-------- ENTRIES SUPPLIED --------
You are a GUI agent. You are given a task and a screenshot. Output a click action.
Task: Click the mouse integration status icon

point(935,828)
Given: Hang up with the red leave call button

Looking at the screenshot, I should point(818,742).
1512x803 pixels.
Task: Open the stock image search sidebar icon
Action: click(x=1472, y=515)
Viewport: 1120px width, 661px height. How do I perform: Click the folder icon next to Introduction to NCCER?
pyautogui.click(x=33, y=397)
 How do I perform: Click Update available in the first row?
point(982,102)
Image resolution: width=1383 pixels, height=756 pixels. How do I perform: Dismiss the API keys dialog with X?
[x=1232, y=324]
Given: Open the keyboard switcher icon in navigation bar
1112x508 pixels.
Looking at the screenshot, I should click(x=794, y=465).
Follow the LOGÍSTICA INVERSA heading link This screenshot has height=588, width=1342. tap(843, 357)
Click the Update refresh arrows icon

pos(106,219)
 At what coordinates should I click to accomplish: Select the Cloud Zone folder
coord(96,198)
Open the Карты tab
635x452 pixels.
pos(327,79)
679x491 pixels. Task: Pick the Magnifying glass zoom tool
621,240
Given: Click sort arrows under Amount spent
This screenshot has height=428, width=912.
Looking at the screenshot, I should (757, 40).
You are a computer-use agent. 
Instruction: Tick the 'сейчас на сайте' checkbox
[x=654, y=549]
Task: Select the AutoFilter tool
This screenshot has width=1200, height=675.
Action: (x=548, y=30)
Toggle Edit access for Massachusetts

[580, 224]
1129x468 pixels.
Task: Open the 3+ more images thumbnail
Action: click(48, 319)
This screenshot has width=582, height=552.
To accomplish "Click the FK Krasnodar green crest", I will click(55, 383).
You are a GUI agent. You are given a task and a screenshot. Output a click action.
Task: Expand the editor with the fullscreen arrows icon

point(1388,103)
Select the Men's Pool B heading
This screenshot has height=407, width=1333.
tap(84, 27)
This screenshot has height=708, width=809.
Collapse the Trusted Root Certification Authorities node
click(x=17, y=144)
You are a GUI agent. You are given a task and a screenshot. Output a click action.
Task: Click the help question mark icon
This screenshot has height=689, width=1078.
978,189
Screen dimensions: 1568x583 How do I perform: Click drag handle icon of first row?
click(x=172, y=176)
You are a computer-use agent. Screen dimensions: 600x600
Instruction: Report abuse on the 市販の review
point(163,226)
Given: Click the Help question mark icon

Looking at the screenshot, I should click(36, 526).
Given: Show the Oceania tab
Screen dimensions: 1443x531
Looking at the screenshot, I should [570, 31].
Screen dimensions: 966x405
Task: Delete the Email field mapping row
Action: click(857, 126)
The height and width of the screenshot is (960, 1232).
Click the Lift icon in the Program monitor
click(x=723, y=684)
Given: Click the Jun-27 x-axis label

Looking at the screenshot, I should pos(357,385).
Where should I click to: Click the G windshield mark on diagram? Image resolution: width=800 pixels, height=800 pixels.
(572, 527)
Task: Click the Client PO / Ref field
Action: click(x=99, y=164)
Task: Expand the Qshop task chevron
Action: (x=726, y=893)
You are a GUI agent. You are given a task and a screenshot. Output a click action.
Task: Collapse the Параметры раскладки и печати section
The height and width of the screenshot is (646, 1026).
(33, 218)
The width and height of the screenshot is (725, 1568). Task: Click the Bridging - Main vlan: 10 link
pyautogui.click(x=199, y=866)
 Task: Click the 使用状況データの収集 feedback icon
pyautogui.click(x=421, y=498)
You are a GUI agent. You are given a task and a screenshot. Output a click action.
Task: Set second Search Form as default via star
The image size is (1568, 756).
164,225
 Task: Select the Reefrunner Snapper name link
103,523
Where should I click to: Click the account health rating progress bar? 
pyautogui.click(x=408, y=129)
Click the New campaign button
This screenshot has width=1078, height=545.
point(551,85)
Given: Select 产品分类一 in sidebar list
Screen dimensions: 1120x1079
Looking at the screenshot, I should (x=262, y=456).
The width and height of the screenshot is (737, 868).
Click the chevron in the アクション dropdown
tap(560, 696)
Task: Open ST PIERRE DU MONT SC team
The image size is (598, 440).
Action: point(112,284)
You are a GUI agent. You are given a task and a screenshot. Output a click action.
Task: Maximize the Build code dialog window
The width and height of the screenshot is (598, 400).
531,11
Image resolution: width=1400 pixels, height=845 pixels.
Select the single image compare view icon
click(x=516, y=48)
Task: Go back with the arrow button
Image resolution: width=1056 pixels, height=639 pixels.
--------
* [TASK PROMPT]: The records need to be set down again without a single difference.

* [EXERCISE ANSWER]:
You are a GUI agent. You are given a task and a screenshot. Output a click action.
Task: Click the mouse integration status icon

point(935,828)
Given: Hang up with the red leave call button

Looking at the screenshot, I should point(818,742).
1512x803 pixels.
Task: Open the stock image search sidebar icon
Action: click(x=1472, y=515)
Viewport: 1120px width, 661px height. How do I perform: Click the folder icon next to Introduction to NCCER?
pyautogui.click(x=33, y=397)
 How do I perform: Click Update available in the first row?
point(982,102)
Image resolution: width=1383 pixels, height=756 pixels. How do I perform: Dismiss the API keys dialog with X?
[x=1232, y=324]
Given: Open the keyboard switcher icon in navigation bar
1112x508 pixels.
Looking at the screenshot, I should click(x=794, y=465).
Follow the LOGÍSTICA INVERSA heading link This screenshot has height=588, width=1342. tap(843, 357)
Click the Update refresh arrows icon

pos(106,219)
 At what coordinates should I click to accomplish: Select the Cloud Zone folder
coord(96,198)
Open the Карты tab
635x452 pixels.
pos(327,79)
679x491 pixels. Task: Pick the Magnifying glass zoom tool
621,240
Given: Click sort arrows under Amount spent
This screenshot has height=428, width=912.
Looking at the screenshot, I should (757, 40).
You are a computer-use agent. 
Instruction: Tick the 'сейчас на сайте' checkbox
[x=654, y=549]
Task: Select the AutoFilter tool
This screenshot has width=1200, height=675.
Action: (x=548, y=30)
Toggle Edit access for Massachusetts

[580, 224]
1129x468 pixels.
Task: Open the 3+ more images thumbnail
Action: click(48, 319)
This screenshot has width=582, height=552.
To accomplish "Click the FK Krasnodar green crest", I will click(55, 383).
You are a GUI agent. You are given a task and a screenshot. Output a click action.
Task: Expand the editor with the fullscreen arrows icon

point(1388,103)
Select the Men's Pool B heading
This screenshot has height=407, width=1333.
tap(84, 27)
This screenshot has height=708, width=809.
Collapse the Trusted Root Certification Authorities node
click(x=17, y=144)
You are a GUI agent. You are given a task and a screenshot. Output a click action.
Task: Click the help question mark icon
This screenshot has height=689, width=1078.
978,189
Screen dimensions: 1568x583 How do I perform: Click drag handle icon of first row?
click(x=172, y=176)
You are a computer-use agent. Screen dimensions: 600x600
Instruction: Report abuse on the 市販の review
point(163,226)
Given: Click the Help question mark icon

Looking at the screenshot, I should click(36, 526).
Given: Show the Oceania tab
Screen dimensions: 1443x531
Looking at the screenshot, I should [570, 31].
Screen dimensions: 966x405
Task: Delete the Email field mapping row
Action: click(857, 126)
The height and width of the screenshot is (960, 1232).
Click the Lift icon in the Program monitor
click(x=723, y=684)
Given: Click the Jun-27 x-axis label

Looking at the screenshot, I should pos(357,385).
Where should I click to: Click the G windshield mark on diagram? Image resolution: width=800 pixels, height=800 pixels.
(572, 527)
Task: Click the Client PO / Ref field
Action: click(x=99, y=164)
Task: Expand the Qshop task chevron
Action: (x=726, y=893)
You are a GUI agent. You are given a task and a screenshot. Output a click action.
Task: Collapse the Параметры раскладки и печати section
The height and width of the screenshot is (646, 1026).
(33, 218)
The width and height of the screenshot is (725, 1568). Task: Click the Bridging - Main vlan: 10 link
pyautogui.click(x=199, y=866)
 Task: Click the 使用状況データの収集 feedback icon
pyautogui.click(x=421, y=498)
You are a GUI agent. You are given a task and a screenshot. Output a click action.
Task: Set second Search Form as default via star
The image size is (1568, 756).
164,225
 Task: Select the Reefrunner Snapper name link
103,523
Where should I click to: Click the account health rating progress bar? 
pyautogui.click(x=408, y=129)
Click the New campaign button
This screenshot has width=1078, height=545.
point(551,85)
Given: Select 产品分类一 in sidebar list
Screen dimensions: 1120x1079
Looking at the screenshot, I should (x=262, y=456).
The width and height of the screenshot is (737, 868).
Click the chevron in the アクション dropdown
tap(560, 696)
Task: Open ST PIERRE DU MONT SC team
The image size is (598, 440).
Action: point(112,284)
You are a GUI agent. You are given a task and a screenshot. Output a click action.
Task: Maximize the Build code dialog window
The width and height of the screenshot is (598, 400).
531,11
Image resolution: width=1400 pixels, height=845 pixels.
Select the single image compare view icon
click(x=516, y=48)
Task: Go back with the arrow button
Image resolution: width=1056 pixels, height=639 pixels.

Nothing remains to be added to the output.